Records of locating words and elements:
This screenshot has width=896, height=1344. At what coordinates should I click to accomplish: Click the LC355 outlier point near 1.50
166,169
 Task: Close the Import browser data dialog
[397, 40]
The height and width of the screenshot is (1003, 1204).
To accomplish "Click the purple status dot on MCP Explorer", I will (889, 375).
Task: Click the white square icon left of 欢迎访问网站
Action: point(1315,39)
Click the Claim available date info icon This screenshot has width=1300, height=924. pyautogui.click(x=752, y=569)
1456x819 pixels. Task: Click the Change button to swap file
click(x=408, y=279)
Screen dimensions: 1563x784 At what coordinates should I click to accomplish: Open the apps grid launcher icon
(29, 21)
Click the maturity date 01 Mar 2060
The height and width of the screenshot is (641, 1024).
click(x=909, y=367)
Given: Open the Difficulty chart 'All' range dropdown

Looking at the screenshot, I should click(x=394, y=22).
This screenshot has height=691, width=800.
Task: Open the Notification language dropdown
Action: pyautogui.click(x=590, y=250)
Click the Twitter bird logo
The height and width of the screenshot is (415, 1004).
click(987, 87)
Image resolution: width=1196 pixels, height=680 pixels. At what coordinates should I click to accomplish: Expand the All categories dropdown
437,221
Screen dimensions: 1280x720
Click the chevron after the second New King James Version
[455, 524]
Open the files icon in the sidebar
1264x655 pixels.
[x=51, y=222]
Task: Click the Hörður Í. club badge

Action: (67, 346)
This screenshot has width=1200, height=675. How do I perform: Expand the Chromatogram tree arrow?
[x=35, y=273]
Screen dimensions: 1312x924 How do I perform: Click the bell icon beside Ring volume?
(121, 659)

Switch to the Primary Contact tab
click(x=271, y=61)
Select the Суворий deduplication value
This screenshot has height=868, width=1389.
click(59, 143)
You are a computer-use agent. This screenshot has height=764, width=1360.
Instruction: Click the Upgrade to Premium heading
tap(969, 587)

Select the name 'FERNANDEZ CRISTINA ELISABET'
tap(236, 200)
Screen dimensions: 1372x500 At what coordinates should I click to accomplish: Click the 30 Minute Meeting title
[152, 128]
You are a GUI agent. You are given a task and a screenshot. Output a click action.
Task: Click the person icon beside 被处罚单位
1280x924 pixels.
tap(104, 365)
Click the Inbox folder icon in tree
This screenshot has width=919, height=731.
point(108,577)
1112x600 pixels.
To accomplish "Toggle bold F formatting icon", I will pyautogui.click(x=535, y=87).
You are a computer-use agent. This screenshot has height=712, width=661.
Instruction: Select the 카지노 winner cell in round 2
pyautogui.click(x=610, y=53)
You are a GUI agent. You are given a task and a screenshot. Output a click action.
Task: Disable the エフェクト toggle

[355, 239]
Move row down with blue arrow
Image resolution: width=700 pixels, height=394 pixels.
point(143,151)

**STATED EXERCISE:**
Return, unchanged, the lines from the one containing "has height=712, width=661." through the last line, inclusive.

**ANSWER TO THIS EXERCISE:**
You are a computer-use agent. This screenshot has height=712, width=661.
Instruction: Select the 카지노 winner cell in round 2
pyautogui.click(x=610, y=53)
You are a GUI agent. You are given a task and a screenshot. Output a click action.
Task: Disable the エフェクト toggle

[355, 239]
Move row down with blue arrow
Image resolution: width=700 pixels, height=394 pixels.
point(143,151)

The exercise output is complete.